### WHAT THE TASK ASKS
Repeat the entries between the line containing "Screen dimensions: 490x275" and the line containing "Looking at the screenshot, I should 66,85.", inclusive.

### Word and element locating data
•••

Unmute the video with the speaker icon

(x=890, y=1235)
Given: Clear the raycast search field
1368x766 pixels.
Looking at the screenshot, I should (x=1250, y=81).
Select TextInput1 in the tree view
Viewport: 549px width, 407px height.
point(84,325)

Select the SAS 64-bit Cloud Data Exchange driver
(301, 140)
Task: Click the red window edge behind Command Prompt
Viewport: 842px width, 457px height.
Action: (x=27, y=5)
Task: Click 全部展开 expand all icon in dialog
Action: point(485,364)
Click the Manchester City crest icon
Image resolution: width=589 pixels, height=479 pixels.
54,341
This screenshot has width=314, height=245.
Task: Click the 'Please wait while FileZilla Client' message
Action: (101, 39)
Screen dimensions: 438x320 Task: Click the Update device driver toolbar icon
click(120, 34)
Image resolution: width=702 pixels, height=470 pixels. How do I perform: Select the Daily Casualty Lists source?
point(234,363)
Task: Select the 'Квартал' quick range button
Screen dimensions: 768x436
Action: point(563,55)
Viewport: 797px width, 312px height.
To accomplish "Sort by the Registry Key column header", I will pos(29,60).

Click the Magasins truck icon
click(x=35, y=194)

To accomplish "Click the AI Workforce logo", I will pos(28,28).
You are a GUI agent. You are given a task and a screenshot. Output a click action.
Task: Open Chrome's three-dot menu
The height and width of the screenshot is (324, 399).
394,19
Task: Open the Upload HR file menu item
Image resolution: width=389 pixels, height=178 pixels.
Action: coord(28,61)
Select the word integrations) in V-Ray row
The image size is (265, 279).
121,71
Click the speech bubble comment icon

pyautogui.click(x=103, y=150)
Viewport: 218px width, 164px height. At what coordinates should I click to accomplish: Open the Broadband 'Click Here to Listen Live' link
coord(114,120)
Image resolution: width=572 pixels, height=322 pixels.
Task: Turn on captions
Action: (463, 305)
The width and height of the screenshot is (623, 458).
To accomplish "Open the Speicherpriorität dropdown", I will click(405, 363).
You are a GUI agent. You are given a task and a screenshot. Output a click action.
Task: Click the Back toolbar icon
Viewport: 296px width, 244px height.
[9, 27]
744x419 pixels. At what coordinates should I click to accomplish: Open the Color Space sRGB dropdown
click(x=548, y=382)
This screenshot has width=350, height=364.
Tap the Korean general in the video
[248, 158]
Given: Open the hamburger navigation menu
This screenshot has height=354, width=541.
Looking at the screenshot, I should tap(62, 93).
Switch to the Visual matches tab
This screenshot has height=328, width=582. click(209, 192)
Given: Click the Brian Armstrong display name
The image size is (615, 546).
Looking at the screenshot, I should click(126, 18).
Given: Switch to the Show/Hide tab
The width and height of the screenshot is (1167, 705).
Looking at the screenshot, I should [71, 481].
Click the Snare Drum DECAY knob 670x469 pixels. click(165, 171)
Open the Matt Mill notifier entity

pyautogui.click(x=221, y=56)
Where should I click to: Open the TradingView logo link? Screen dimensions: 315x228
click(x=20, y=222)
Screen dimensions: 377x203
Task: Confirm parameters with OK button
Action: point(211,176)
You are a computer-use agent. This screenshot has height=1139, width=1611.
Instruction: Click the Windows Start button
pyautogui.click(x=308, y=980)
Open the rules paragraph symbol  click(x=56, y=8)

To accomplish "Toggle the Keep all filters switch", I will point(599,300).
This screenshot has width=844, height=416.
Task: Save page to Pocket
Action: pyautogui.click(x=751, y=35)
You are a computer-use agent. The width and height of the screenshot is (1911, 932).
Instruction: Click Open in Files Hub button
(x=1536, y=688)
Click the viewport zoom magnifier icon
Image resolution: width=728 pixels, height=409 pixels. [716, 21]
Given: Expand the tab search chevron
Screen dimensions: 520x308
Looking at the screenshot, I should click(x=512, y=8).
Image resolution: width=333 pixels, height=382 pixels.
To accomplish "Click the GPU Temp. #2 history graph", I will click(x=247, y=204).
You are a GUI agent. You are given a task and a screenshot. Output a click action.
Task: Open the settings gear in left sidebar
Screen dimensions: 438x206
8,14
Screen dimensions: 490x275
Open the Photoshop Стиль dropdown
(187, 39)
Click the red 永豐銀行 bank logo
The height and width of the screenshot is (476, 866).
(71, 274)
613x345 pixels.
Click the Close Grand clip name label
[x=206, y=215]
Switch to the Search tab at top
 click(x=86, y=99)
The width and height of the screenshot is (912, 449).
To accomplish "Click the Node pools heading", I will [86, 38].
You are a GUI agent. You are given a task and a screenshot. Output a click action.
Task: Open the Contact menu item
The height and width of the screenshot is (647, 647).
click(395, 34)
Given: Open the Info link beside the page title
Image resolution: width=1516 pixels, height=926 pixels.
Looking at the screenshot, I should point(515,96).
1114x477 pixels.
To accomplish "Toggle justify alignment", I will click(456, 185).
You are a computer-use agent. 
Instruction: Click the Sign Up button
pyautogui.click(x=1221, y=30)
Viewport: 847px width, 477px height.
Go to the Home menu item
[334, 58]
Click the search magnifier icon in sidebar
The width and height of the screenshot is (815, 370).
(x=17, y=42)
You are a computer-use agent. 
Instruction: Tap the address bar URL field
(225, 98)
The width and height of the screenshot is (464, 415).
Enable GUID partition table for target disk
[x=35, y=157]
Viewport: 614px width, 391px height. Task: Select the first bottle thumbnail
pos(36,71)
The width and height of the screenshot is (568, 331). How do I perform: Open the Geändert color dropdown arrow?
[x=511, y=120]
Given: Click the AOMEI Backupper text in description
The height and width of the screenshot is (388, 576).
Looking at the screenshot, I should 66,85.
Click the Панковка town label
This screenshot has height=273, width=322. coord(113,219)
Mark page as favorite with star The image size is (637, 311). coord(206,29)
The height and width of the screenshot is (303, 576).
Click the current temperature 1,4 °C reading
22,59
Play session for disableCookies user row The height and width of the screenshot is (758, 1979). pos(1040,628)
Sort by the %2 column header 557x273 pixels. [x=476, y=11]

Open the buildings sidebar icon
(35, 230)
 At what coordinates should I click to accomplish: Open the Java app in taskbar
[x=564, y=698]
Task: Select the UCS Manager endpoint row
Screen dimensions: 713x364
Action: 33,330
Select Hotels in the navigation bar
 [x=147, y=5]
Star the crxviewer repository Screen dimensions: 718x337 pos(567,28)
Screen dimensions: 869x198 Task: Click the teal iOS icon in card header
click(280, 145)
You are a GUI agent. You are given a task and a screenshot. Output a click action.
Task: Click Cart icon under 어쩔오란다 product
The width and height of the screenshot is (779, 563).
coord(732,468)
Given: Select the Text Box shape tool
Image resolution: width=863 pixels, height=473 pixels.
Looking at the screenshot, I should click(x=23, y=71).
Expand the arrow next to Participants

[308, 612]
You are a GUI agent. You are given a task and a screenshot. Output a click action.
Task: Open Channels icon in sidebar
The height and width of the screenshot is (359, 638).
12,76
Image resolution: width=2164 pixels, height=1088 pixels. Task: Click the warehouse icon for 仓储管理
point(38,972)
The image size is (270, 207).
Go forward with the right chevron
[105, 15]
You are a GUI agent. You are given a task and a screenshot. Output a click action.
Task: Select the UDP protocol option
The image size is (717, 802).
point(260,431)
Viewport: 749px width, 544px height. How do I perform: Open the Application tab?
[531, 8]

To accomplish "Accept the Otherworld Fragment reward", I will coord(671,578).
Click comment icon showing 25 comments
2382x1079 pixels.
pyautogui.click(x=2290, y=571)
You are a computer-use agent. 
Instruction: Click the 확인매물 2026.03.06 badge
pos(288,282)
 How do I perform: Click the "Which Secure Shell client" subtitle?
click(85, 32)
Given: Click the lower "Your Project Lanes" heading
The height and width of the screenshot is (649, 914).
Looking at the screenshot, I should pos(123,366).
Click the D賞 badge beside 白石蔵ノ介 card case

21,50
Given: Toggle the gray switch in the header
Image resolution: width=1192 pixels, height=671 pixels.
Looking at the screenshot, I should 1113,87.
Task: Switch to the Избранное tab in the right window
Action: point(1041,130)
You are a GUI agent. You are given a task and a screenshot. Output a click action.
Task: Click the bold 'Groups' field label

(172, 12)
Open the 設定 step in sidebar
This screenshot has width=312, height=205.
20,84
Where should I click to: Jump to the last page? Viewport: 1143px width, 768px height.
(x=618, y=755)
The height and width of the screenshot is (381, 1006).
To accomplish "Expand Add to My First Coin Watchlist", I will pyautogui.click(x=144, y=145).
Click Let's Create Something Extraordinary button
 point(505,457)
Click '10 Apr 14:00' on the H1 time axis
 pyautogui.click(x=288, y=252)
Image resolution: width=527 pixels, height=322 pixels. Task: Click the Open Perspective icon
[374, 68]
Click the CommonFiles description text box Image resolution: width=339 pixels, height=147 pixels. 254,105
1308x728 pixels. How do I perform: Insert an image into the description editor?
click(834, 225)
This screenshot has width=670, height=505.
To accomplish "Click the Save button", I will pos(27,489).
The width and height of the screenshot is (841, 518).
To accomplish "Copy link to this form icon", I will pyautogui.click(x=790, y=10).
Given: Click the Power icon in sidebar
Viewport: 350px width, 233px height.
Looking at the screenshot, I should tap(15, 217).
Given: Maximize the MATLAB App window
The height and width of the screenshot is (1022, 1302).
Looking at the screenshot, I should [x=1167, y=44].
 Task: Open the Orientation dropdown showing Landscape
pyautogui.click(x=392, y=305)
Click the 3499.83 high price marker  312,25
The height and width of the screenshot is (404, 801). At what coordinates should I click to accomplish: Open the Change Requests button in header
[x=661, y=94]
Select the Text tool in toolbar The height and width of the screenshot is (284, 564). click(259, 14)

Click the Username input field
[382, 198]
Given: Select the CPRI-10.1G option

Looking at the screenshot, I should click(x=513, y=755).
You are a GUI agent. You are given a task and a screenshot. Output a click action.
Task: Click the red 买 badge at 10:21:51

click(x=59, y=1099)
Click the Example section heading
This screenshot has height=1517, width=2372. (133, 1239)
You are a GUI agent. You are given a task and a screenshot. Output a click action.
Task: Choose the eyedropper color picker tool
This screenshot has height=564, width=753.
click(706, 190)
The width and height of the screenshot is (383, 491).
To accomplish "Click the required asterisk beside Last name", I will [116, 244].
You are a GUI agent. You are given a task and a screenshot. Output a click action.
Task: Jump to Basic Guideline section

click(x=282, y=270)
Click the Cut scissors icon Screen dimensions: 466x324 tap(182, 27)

•••

### SOLUTION TO THE PROBLEM
Screen dimensions: 490x275
Open the Photoshop Стиль dropdown
(187, 39)
Click the red 永豐銀行 bank logo
The height and width of the screenshot is (476, 866).
(71, 274)
613x345 pixels.
Click the Close Grand clip name label
[x=206, y=215]
Switch to the Search tab at top
 click(x=86, y=99)
The width and height of the screenshot is (912, 449).
To accomplish "Click the Node pools heading", I will [86, 38].
You are a GUI agent. You are given a task and a screenshot. Output a click action.
Task: Open the Contact menu item
The height and width of the screenshot is (647, 647).
click(395, 34)
Given: Open the Info link beside the page title
Image resolution: width=1516 pixels, height=926 pixels.
Looking at the screenshot, I should point(515,96).
1114x477 pixels.
To accomplish "Toggle justify alignment", I will click(456, 185).
You are a computer-use agent. 
Instruction: Click the Sign Up button
pyautogui.click(x=1221, y=30)
Viewport: 847px width, 477px height.
Go to the Home menu item
[334, 58]
Click the search magnifier icon in sidebar
The width and height of the screenshot is (815, 370).
(x=17, y=42)
You are a computer-use agent. 
Instruction: Tap the address bar URL field
(225, 98)
The width and height of the screenshot is (464, 415).
Enable GUID partition table for target disk
[x=35, y=157]
Viewport: 614px width, 391px height. Task: Select the first bottle thumbnail
pos(36,71)
The width and height of the screenshot is (568, 331). How do I perform: Open the Geändert color dropdown arrow?
[x=511, y=120]
Given: Click the AOMEI Backupper text in description
The height and width of the screenshot is (388, 576).
Looking at the screenshot, I should 66,85.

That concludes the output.